Ryan Gosling Once Brought Steak Knives To School, Thought He Was Rambo

We've all had movies that make us feel like we're a part of the storyline, but for school-aged Ryan Gosling ... it went a little too far.

"When I first saw Rambo, that movie put a kind of spell on me and I actually thought I WAS Rambo," Gosling told the U.K.'s Company magazine, according to the New York Daily News.

"So much so, that one day, I took a bunch of steak knives to school and threw them around at recess time because I thought we were in the movie!"

The Hollywood A-lister added the incident did not go unpunished.

"I’m not proud of this but I did learn a lesson," he told Company. "I was suspended from school [and] my mother said I couldn’t watch R-rated movies anymore."

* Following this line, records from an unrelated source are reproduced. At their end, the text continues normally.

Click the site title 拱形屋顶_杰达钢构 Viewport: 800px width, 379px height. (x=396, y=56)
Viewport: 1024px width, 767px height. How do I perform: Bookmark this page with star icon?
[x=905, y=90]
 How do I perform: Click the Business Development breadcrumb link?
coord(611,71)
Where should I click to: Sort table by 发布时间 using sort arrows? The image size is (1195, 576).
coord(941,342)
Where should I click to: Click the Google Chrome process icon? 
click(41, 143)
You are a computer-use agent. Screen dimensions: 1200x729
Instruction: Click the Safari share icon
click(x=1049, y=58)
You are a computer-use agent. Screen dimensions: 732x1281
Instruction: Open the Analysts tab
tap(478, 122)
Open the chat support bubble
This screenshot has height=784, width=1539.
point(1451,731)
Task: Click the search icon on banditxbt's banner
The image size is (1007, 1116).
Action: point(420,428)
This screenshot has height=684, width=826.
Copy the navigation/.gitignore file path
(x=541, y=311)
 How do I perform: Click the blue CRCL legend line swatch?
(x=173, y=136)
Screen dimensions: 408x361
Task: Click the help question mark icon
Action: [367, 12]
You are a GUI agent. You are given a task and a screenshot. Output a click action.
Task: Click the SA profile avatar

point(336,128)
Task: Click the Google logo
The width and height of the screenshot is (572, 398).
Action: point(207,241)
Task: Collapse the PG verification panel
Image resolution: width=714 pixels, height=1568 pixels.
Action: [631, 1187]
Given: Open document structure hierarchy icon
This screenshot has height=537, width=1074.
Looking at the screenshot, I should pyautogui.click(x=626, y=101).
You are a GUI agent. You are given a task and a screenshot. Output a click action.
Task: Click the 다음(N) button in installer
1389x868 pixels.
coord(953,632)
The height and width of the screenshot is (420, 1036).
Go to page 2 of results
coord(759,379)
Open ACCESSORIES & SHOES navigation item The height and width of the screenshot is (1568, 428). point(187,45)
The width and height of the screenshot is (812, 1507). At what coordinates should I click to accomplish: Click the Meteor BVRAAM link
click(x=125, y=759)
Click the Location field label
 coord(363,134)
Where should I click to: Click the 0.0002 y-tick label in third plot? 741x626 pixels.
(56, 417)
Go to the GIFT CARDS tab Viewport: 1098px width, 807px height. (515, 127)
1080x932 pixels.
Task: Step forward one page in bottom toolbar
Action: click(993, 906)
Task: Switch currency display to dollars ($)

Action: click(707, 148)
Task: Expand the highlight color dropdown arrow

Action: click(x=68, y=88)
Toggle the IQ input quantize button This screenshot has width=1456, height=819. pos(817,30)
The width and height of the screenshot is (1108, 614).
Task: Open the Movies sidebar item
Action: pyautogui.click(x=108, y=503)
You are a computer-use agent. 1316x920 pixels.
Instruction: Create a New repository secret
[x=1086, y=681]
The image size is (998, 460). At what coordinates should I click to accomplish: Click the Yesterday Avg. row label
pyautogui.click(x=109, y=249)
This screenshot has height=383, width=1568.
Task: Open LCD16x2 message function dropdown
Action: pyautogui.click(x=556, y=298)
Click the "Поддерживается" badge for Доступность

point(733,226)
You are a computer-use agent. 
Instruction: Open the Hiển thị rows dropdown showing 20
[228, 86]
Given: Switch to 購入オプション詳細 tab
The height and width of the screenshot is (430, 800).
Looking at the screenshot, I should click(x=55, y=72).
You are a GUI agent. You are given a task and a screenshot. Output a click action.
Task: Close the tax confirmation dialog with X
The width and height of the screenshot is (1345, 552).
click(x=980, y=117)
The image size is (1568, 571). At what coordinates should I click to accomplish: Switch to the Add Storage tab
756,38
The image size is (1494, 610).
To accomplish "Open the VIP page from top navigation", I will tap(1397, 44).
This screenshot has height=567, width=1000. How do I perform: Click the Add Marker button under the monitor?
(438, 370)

Gosling also added that school wasn't always a walk in the park for him, but that it helped motivate him to stardom.

"I was a lonely child, I didn't do well at school and TV was my only friend," he told the magazine. "Then, one day, I saw Raquel Welch on 'The Muppet Show.' ... She was the first crush I ever had, and I thought, 'How do I get to meet this woman?' And then I thought, 'Well, she's on TV, so to meet her I have to get on TV myself."

Gosling isn't the only celebrity who felt like an outsider at school. While promoting her new movie Young Adult, Charlize Theron told People magazine she was bullied in school.

"I actually got a lot of the mean girl stuff from the ages of 7 to 12. I was pretty much a mess in primary school," she told the magazine. "But I got that out of my system by the time I got to high school and was more immune to all of that stuff."

In an interview with Harper's Bazaar, Madonna admitted to being teased on by boys.

"The boys in my school would make fun of me," she told the magazine. "'Hairy monster.' You know, things like that."

Rapper 50 Cent recently published a book titled Playground where he touches on school bullying from the bully's perspective -- a perspective he knows personally.

"I had more experiences where I was a part of the problem, where I was actually bullying," Jackson said on the TODAY show. "To know now from an adult's perspective and be able to write things, I can look back on those actual situations and say, 'That was completely wrong.' But I know what was motivating it now."